▸ FRAGMENTO CITADO
%%
Por otro lado, la ausencia de regulación deja a los administradores que sí se esfuerzan en formarse y trabajar con rigor en una situación de precariedad. Sin un marco legal que reconozca su labor, soportan horarios interminables, responsabilidades enormes y críticas constantes, sin contar con las protecciones que tienen otras profesiones reguladas.

Pero la consecuencia más grave es para los vecinos. Una comunidad de propietarios es, al fin y al cabo, como una pequeña empresa que maneja presupuestos importantes, contrata servicios, responde ante la ley y necesita tomar decisiones trascendentes. Si quien gestiona todo esto carece de conocimientos suficientes o actúa sin responsabilidad, las consecuencias económicas y legales pueden ser muy serias.

La falta de regulación supone también una falta de garantías. Hoy no hay una norma que exija una formación mínima, un código deontológico vinculante o un sistema de control que permita a los propietarios distinguir entre un buen profesional y un simple oportunista. Esa indefinición genera desconfianza y, en muchos casos, una imagen injusta de un sector en el que sí hay administradores muy preparados y entregados, pero cuya labor se ve empañada por la falta de filtros de acceso.
%%
▸ ACCIONES REQUERIDAS
1) Reescribe como lista breve el párrafo del texto sobre la falta de regulación de los administradores que comienza con «La falta de regulación supone también». Conserva sus datos principales.
2) Continúa el texto sobre la falta de regulación de los administradores a partir de su última frase.

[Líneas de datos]
%%
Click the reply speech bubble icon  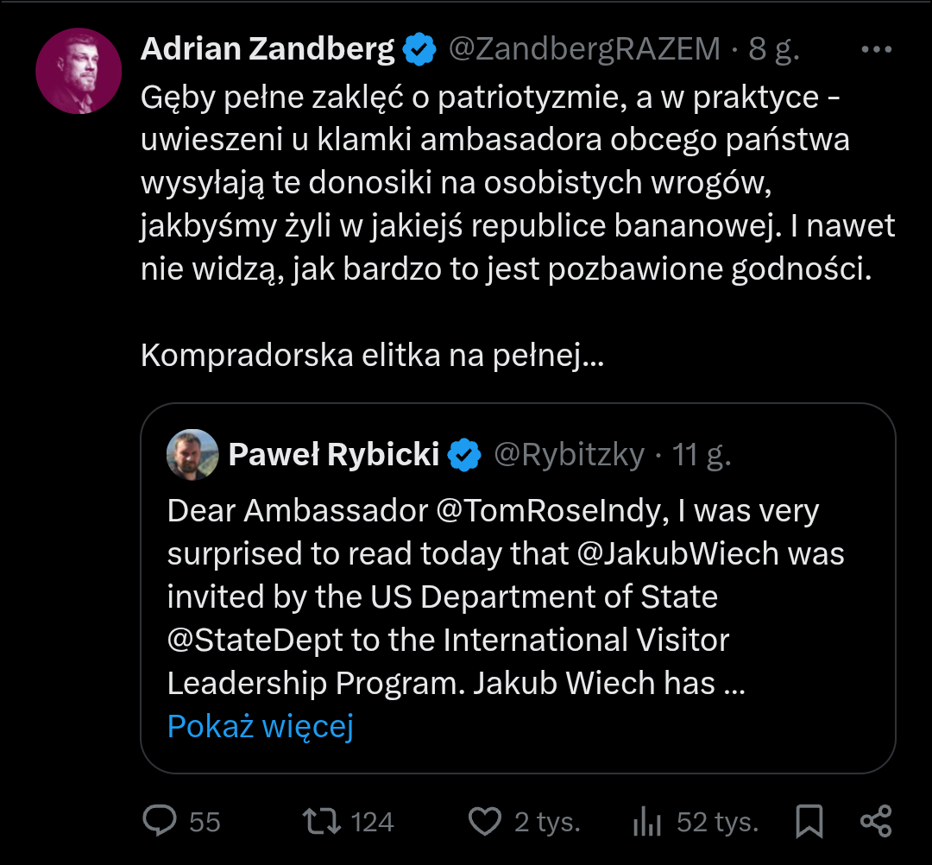160,821
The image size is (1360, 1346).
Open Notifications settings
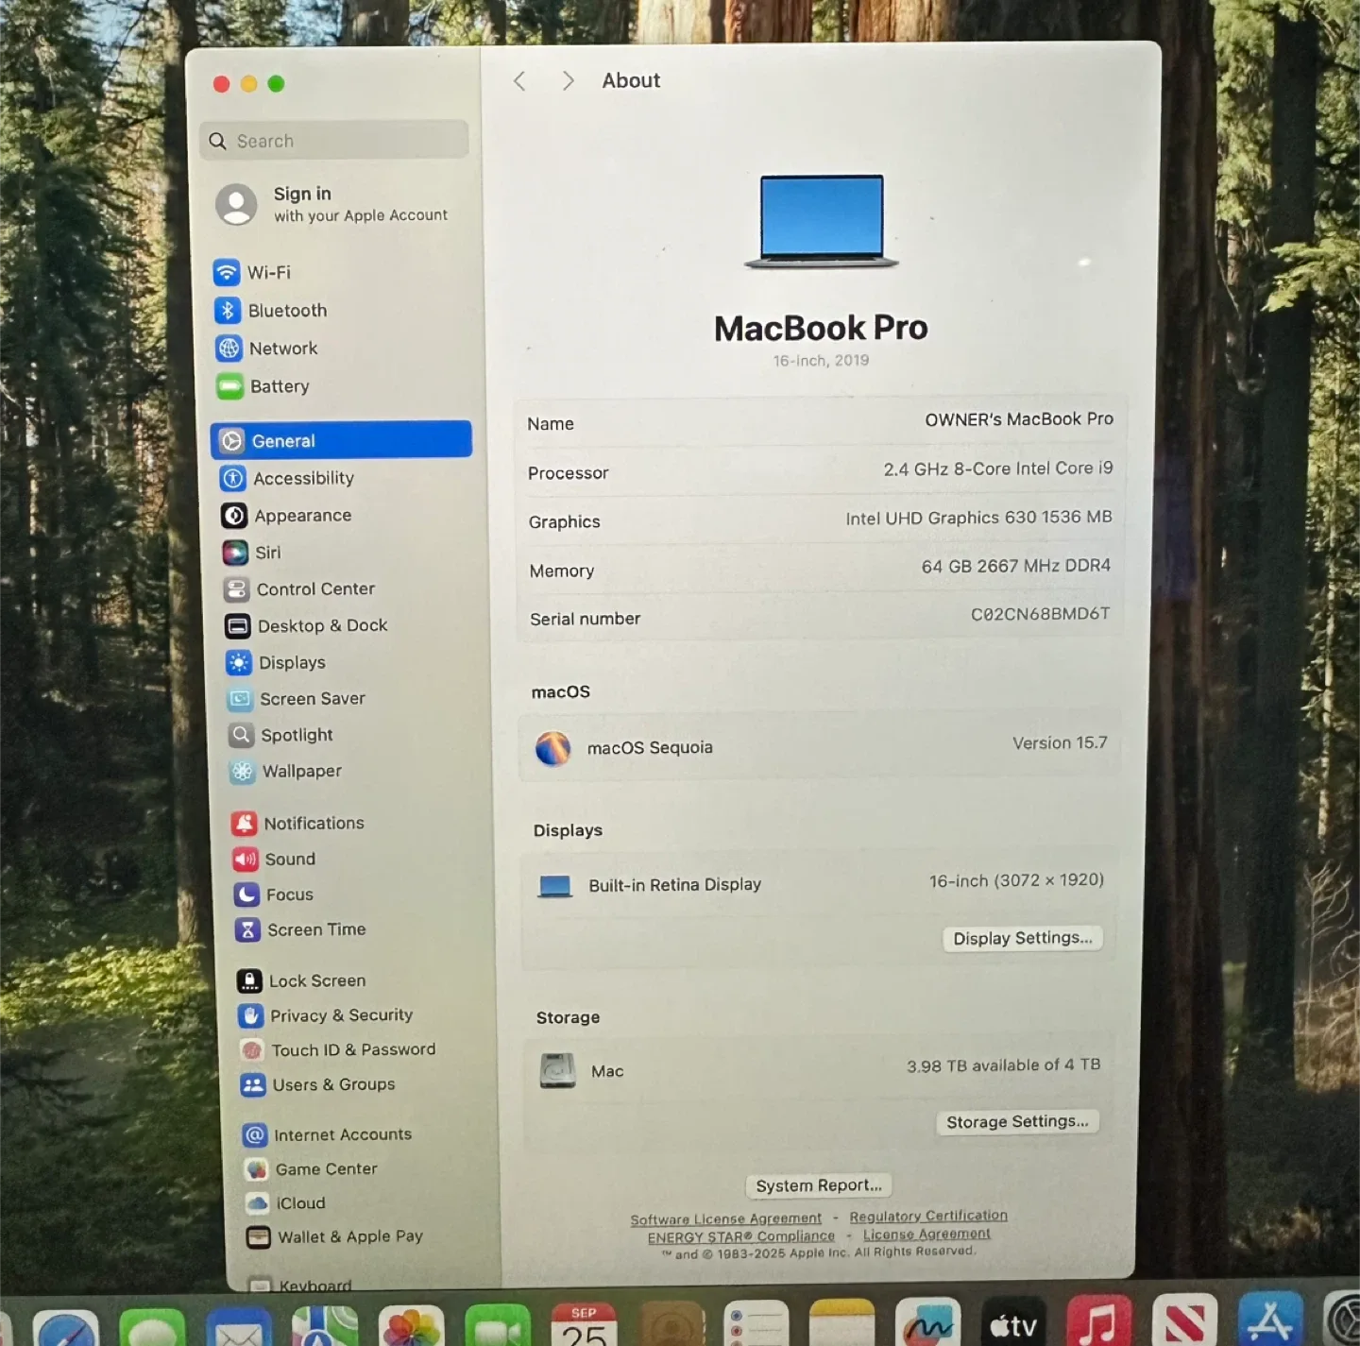[x=313, y=824]
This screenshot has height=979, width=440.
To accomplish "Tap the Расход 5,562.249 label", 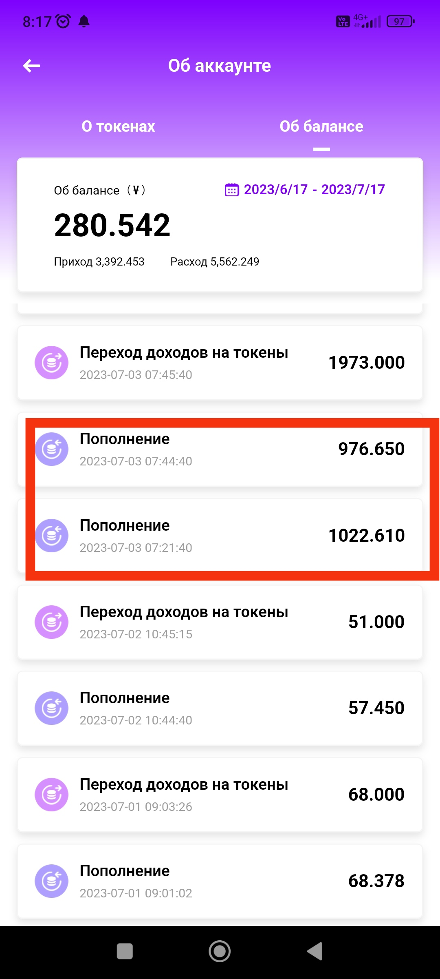I will [x=215, y=261].
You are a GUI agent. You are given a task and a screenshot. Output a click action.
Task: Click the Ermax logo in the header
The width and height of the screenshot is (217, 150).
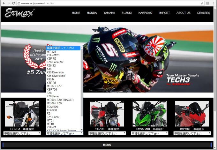[19, 13]
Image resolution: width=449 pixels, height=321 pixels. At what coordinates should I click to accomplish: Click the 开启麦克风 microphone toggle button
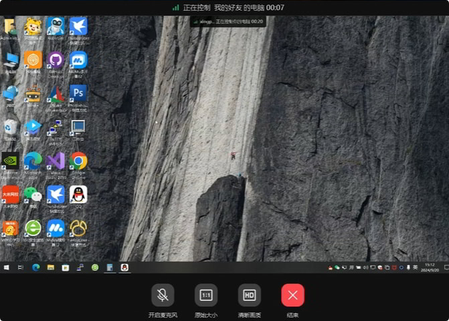pos(163,295)

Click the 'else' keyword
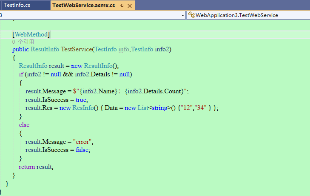pos(24,125)
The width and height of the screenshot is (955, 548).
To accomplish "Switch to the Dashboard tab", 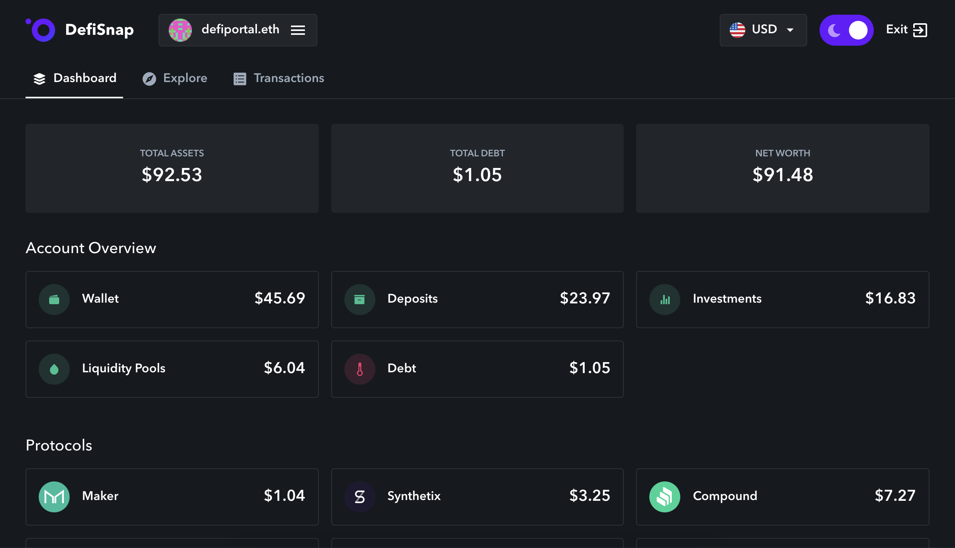I will (x=74, y=78).
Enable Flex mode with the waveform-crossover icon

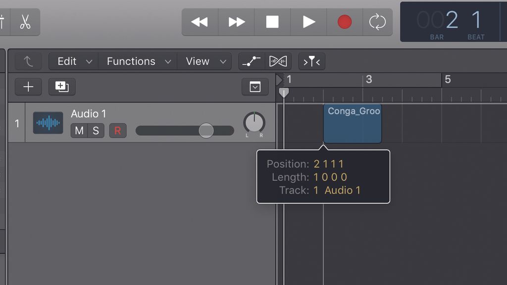pos(278,61)

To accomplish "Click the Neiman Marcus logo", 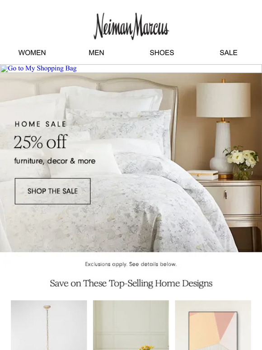I will [x=131, y=26].
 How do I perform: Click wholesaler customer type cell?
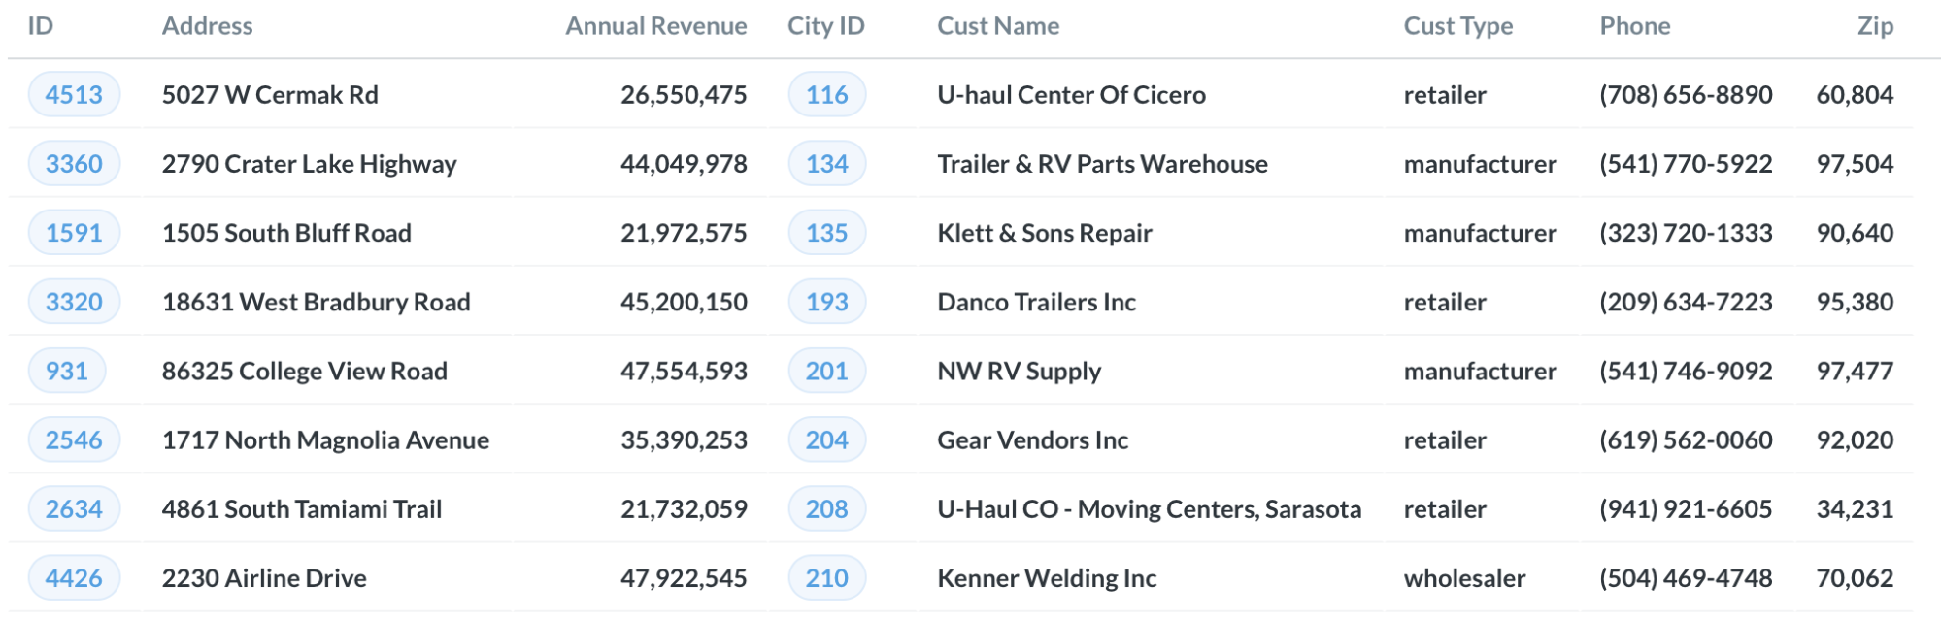tap(1464, 578)
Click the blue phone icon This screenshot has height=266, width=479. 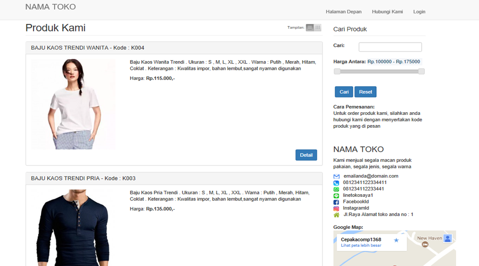point(336,182)
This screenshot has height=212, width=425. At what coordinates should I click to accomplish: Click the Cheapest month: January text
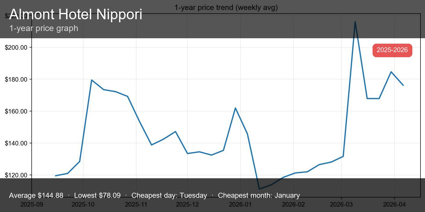pyautogui.click(x=259, y=195)
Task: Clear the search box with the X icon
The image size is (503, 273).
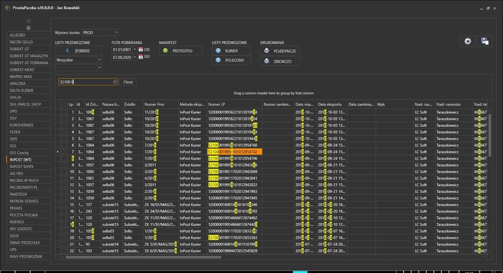Action: pos(115,82)
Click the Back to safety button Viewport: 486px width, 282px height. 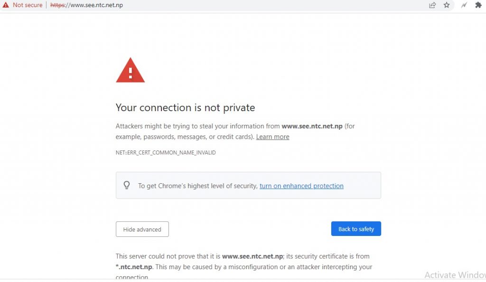pyautogui.click(x=356, y=229)
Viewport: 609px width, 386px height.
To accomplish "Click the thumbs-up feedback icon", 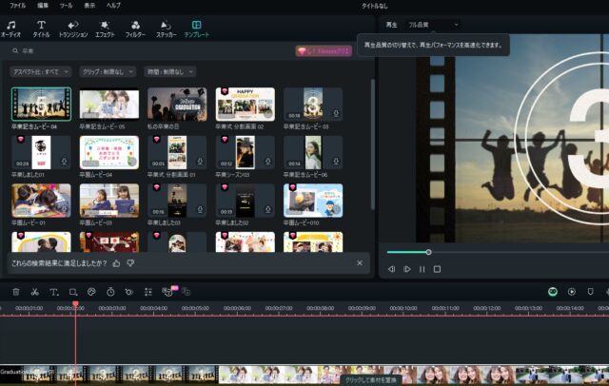I will coord(116,262).
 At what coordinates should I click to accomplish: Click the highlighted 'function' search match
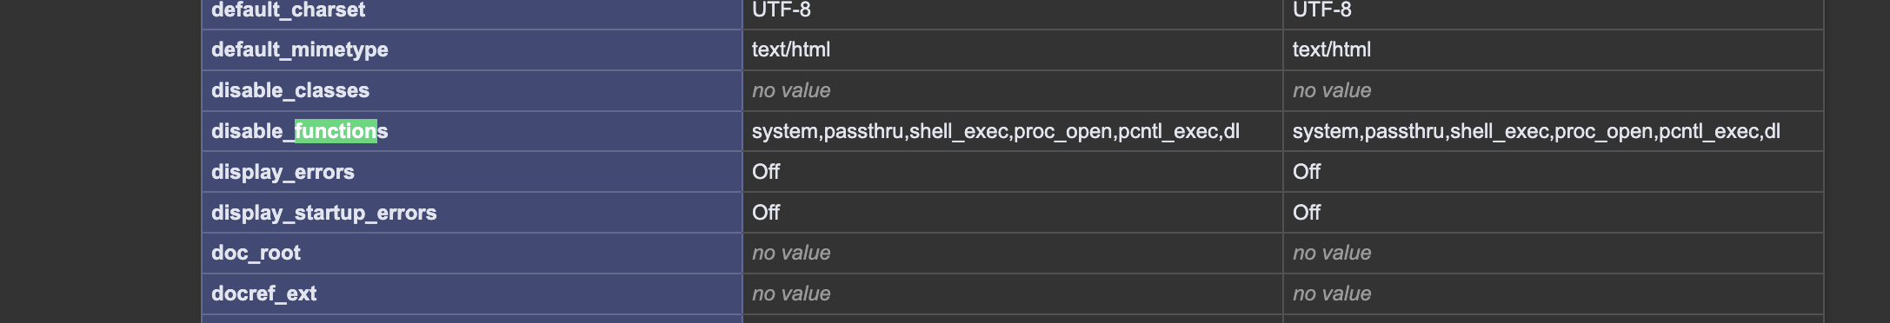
%%
▸ LAS RESPUESTAS
1)
- La falta de regulación supone una falta de garantías.
- No hay una norma que exija formación mínima, un código deontológico vinculante ni un sistema de control que permita a los propietarios distinguir entre un buen profesional y un simple oportunista.
- Esa indefinición genera desconfianza y, en muchos casos, una imagen injusta del sector.
- En el sector sí hay administradores muy preparados y entregados, pero la falta de filtros de acceso empaña su labor.

2)
Por eso, hablar de regulación no es un capricho corporativo, es una necesidad de todos. Los administradores ganarían en reconocimiento y seguridad jurídica, y los vecinos tendrían la tranquilidad de saber que quien gestiona su patrimonio común lo hace con la formación y la responsabilidad que exige el cargo.

Mientras tanto, la recomendación para las comunidades es clara, elegir siempre a administradores que acrediten su preparación, que trabajen con transparencia y que demuestren en el día a día su profesionalidad, más allá de si están adscritos a un colegio o no. Porque, hasta que exista una regulación real, la mejor garantía será la experiencia, la confianza y la ética de cada persona.